● Task to complete:
The records below should be written out again, exactly.

● Data for this exercise:

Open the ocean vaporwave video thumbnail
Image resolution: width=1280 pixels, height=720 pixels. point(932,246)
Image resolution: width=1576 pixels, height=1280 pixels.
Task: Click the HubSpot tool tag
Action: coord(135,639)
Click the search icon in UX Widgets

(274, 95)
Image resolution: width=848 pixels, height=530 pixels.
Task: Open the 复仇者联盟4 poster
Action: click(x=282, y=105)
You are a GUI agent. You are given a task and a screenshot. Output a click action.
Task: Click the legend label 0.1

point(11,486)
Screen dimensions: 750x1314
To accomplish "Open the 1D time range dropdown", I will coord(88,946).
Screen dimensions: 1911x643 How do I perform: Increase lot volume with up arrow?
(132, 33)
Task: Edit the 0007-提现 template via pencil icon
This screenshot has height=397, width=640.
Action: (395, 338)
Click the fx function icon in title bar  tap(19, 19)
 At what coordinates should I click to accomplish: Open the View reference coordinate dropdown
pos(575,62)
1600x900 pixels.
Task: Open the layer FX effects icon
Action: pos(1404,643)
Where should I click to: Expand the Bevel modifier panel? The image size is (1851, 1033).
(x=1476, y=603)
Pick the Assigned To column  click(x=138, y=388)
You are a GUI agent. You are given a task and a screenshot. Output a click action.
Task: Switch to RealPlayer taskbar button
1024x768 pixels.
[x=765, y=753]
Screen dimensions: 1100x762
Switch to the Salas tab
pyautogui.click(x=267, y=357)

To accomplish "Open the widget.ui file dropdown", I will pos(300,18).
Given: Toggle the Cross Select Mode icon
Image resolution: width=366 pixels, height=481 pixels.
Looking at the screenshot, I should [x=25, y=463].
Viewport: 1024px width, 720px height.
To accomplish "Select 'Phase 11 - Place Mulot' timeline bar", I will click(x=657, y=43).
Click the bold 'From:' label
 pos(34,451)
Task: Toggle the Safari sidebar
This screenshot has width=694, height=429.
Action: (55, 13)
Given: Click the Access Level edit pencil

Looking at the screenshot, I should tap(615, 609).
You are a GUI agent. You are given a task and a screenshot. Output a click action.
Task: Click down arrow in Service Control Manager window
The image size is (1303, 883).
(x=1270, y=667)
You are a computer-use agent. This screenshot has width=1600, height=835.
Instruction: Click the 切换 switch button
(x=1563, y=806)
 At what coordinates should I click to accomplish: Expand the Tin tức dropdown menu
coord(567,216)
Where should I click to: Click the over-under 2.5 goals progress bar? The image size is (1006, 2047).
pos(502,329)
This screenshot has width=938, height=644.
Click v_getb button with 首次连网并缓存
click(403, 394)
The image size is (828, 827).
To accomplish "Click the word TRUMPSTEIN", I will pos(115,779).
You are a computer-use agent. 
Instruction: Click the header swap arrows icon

● Output:
Open the ocean vaporwave video thumbnail
Image resolution: width=1280 pixels, height=720 pixels. point(932,246)
Image resolution: width=1576 pixels, height=1280 pixels.
Task: Click the HubSpot tool tag
Action: coord(135,639)
Click the search icon in UX Widgets

(274, 95)
Image resolution: width=848 pixels, height=530 pixels.
Task: Open the 复仇者联盟4 poster
Action: click(x=282, y=105)
You are a GUI agent. You are given a task and a screenshot. Output a click action.
Task: Click the legend label 0.1

point(11,486)
Screen dimensions: 750x1314
To accomplish "Open the 1D time range dropdown", I will coord(88,946).
Screen dimensions: 1911x643 How do I perform: Increase lot volume with up arrow?
(132, 33)
Task: Edit the 0007-提现 template via pencil icon
This screenshot has height=397, width=640.
Action: (395, 338)
Click the fx function icon in title bar  tap(19, 19)
 At what coordinates should I click to accomplish: Open the View reference coordinate dropdown
pos(575,62)
1600x900 pixels.
Task: Open the layer FX effects icon
Action: pos(1404,643)
Where should I click to: Expand the Bevel modifier panel? The image size is (1851, 1033).
(x=1476, y=603)
Pick the Assigned To column  click(x=138, y=388)
You are a GUI agent. You are given a task and a screenshot. Output a click action.
Task: Switch to RealPlayer taskbar button
1024x768 pixels.
[x=765, y=753]
Screen dimensions: 1100x762
Switch to the Salas tab
pyautogui.click(x=267, y=357)

To accomplish "Open the widget.ui file dropdown", I will pos(300,18).
Given: Toggle the Cross Select Mode icon
Image resolution: width=366 pixels, height=481 pixels.
Looking at the screenshot, I should [x=25, y=463].
Viewport: 1024px width, 720px height.
To accomplish "Select 'Phase 11 - Place Mulot' timeline bar", I will click(x=657, y=43).
Click the bold 'From:' label
 pos(34,451)
Task: Toggle the Safari sidebar
This screenshot has width=694, height=429.
Action: (55, 13)
Given: Click the Access Level edit pencil

Looking at the screenshot, I should tap(615, 609).
You are a GUI agent. You are given a task and a screenshot. Output a click action.
Task: Click down arrow in Service Control Manager window
The image size is (1303, 883).
(x=1270, y=667)
You are a computer-use agent. This screenshot has width=1600, height=835.
Instruction: Click the 切换 switch button
(x=1563, y=806)
 At what coordinates should I click to accomplish: Expand the Tin tức dropdown menu
coord(567,216)
Where should I click to: Click the over-under 2.5 goals progress bar? The image size is (1006, 2047).
pos(502,329)
This screenshot has width=938, height=644.
Click v_getb button with 首次连网并缓存
click(403, 394)
The image size is (828, 827).
To accomplish "Click the word TRUMPSTEIN", I will pos(115,779).
You are a computer-use agent. 
Instruction: Click the header swap arrows icon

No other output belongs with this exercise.